What you have to do: Which lines in the entries below contain the string "menu"? Show each of them in full.

Data items:
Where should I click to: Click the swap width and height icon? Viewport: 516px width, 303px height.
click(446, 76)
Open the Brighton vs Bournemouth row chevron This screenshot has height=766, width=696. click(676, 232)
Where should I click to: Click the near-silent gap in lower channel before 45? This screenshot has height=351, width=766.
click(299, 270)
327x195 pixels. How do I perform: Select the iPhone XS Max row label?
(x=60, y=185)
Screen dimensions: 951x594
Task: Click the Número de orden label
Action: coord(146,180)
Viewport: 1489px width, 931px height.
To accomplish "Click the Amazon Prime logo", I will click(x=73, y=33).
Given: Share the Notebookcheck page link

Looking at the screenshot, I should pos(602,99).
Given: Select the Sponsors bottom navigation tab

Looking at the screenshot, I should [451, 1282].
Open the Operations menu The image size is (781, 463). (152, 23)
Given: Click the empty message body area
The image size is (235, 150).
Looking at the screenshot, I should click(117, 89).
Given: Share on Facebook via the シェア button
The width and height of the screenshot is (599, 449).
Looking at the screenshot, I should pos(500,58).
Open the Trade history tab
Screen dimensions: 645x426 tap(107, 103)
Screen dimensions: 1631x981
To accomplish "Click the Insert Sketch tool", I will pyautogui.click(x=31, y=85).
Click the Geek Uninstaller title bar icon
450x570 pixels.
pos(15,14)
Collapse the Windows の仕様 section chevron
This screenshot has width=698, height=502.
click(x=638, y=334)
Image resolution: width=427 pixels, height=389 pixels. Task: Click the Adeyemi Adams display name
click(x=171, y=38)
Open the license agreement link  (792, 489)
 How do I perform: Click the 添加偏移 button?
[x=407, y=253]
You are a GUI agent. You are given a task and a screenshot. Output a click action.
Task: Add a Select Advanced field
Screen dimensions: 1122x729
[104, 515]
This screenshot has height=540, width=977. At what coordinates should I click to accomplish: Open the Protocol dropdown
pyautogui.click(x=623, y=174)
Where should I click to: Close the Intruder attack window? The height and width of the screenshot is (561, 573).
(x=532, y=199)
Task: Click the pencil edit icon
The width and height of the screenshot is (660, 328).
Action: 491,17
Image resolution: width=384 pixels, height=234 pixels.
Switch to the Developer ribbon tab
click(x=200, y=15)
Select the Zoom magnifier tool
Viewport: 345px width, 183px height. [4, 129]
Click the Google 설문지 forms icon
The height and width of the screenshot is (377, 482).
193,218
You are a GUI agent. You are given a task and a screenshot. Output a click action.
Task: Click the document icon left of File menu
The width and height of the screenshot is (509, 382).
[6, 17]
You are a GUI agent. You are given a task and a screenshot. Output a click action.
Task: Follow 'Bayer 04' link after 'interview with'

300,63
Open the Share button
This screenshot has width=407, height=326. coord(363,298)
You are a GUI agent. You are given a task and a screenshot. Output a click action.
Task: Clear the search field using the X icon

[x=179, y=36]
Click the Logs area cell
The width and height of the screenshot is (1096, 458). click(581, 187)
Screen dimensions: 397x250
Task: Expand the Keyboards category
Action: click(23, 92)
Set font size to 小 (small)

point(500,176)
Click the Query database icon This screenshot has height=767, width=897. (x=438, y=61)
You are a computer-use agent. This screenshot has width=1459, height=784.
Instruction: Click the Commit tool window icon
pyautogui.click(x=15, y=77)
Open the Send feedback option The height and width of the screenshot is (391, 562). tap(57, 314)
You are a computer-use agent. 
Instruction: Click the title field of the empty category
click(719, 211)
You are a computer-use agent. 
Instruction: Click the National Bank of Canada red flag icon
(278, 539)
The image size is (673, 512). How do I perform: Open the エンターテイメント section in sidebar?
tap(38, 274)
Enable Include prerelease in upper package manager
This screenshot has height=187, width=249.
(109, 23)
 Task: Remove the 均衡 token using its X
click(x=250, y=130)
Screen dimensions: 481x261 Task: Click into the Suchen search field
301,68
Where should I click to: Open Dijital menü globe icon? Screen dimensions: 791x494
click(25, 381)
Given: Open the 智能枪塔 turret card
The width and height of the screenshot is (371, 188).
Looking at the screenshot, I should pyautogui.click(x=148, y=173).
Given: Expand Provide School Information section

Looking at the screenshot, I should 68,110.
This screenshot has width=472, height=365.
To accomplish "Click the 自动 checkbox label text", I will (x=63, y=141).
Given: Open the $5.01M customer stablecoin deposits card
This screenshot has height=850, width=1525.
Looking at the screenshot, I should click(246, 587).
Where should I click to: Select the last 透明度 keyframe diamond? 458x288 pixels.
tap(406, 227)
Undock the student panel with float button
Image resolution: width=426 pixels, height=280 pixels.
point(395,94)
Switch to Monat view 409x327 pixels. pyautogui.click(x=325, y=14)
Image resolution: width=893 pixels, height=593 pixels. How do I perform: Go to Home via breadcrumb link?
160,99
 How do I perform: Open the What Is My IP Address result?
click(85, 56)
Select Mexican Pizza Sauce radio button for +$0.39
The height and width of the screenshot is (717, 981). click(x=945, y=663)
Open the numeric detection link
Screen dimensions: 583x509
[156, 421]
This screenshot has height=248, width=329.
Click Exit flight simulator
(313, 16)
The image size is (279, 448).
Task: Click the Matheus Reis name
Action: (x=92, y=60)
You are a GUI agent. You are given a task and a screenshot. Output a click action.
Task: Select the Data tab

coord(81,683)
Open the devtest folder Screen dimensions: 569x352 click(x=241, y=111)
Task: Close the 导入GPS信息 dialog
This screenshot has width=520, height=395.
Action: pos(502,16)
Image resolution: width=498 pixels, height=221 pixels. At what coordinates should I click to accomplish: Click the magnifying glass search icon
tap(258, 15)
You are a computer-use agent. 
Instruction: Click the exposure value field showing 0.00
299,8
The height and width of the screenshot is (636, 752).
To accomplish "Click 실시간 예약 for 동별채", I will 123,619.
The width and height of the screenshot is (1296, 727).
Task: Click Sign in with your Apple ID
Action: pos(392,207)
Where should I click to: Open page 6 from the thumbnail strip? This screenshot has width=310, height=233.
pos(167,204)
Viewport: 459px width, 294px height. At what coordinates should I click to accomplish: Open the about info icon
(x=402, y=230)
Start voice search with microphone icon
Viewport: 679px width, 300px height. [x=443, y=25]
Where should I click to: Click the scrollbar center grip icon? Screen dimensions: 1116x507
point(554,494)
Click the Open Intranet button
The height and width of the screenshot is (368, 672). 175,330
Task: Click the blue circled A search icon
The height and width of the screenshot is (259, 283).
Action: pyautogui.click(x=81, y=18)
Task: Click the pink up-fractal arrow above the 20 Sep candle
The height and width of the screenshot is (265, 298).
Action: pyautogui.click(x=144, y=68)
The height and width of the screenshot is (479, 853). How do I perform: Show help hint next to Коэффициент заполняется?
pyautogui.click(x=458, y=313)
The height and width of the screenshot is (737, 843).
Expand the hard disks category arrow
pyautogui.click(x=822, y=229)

Answer section:
Open the Operations menu The image size is (781, 463). (152, 23)
Task: Click the document icon left of File menu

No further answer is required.